'''

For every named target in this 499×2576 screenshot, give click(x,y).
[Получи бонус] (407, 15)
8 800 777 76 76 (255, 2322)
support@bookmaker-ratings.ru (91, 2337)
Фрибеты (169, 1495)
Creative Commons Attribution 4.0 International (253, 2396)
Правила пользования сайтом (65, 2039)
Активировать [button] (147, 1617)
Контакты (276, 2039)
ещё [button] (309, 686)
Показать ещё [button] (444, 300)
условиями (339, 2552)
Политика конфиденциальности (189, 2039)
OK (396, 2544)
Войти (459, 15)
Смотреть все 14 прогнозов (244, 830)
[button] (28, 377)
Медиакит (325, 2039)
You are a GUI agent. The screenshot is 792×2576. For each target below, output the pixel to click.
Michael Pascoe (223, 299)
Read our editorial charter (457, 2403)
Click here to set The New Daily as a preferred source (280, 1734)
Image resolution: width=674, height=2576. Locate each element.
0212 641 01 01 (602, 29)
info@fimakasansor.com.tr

'''

Problem statement: Only the lines from the one that holds "Медиакит (325, 2039)" through the end of the records should appear in the answer, each restated exactly.

Result below:
Медиакит (325, 2039)
You are a GUI agent. The screenshot is 792×2576. For each target below, output the pixel to click.
Michael Pascoe (223, 299)
Read our editorial charter (457, 2403)
Click here to set The New Daily as a preferred source (280, 1734)
Image resolution: width=674, height=2576. Locate each element.
0212 641 01 01 (602, 29)
info@fimakasansor.com.tr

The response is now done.